No. Horus’s voice was clear in her head. Such a loud, deep. clear voice for an exhausted little owl. I came for Simeon to return to New Baffin. I think it may he too late. Shambzhla is singing the great wave.
Edwen had returned with a golden dish of water which Khartyn seized. She held it for the owl to drink from, and attempted to still the trickle of blood that came from his ear. The wizards had joined hands to call upon angelic healing energies. Khartyn looked at them with an anxious glance, the quarrelsome words they had spoken forgotten for now. An injured Athena owl was a deeply serious occurrence in Eronth. Their close associations with the Tremite Scribes and the goddess Athena meant they were held in great reverence in Eronth. The thought came to the drone that Horus may have encountered the glass Faery.
The voice responded immediately to her thought. Yes, It is called Brier. Child of the Eom and the Imomm changeling Fenn . . . Brier must be stopped. She is laying eggs all over New Baffin. Her voice kills. We fought, but I managed to escape.
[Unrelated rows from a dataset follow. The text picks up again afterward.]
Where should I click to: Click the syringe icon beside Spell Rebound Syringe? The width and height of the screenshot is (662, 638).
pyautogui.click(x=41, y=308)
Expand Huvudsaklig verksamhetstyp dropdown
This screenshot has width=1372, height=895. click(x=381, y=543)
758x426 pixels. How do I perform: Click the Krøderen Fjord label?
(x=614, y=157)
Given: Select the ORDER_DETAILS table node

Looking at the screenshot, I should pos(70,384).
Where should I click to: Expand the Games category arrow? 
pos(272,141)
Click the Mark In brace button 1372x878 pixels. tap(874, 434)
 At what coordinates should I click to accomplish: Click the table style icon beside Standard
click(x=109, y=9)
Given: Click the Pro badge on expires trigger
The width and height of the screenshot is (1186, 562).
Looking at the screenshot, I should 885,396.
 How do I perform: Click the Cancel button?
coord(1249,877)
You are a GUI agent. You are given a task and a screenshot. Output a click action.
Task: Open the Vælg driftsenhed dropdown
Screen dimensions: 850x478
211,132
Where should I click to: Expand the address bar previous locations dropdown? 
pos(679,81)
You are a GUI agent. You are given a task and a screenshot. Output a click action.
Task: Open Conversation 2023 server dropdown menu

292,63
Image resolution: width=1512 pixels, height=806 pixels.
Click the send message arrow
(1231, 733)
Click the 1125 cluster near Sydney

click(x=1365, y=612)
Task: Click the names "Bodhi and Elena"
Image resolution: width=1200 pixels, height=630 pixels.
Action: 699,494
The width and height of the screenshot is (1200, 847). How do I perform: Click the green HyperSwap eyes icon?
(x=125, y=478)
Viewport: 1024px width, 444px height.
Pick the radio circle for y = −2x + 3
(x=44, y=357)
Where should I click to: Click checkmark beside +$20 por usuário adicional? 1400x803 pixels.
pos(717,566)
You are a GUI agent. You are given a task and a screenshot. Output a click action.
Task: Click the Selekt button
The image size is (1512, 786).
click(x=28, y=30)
Many things had surprised Khartyn in her life, but few as much as the thought of the dandy Athena owl who was cosseted and petted by Rudmay, the social darling of New Baffin, fighting off a glass Faery intent on destroying all Eronth. Some of her surprise must have shown on her face for Horus hooted weakly. No chance against me, he bragged. A pink ribbon does not mean that Horus’s roar is not mighty. The words might have carried more effect if after uttering them, his eyes hadn’t upturned as he collapsed.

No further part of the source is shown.